**Exercise details:** Pull each line with the string "computer" from the entries.
----
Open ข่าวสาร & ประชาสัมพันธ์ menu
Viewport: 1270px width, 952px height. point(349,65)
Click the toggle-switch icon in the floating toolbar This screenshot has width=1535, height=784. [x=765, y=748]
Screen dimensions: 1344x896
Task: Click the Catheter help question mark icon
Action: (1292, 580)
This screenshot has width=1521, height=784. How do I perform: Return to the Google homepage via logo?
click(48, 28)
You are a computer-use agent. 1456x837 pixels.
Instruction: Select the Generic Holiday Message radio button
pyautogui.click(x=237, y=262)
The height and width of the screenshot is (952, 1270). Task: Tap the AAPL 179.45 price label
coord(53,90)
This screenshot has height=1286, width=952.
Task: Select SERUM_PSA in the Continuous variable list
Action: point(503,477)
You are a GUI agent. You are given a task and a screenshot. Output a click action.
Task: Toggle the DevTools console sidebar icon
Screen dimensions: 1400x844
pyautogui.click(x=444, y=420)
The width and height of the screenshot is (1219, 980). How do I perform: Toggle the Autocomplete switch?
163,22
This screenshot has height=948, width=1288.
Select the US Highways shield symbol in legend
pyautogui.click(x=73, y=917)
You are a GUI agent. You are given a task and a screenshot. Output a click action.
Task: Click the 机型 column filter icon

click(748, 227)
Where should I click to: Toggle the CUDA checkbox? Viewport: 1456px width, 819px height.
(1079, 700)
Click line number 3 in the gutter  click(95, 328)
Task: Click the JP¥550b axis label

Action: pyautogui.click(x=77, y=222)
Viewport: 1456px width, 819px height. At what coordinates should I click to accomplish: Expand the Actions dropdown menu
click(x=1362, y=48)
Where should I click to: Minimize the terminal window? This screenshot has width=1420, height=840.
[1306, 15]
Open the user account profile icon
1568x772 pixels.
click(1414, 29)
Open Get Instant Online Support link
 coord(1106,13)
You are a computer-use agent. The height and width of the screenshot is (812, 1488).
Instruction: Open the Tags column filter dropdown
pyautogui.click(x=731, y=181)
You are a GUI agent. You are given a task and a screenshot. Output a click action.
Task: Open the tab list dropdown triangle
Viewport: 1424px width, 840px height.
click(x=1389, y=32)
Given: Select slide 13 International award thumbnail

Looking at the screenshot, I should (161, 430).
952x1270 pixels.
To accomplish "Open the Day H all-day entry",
----
**Final answer:**
You are a computer-use agent. 1456x837 pixels.
You are a computer-use agent. The height and width of the screenshot is (812, 1488).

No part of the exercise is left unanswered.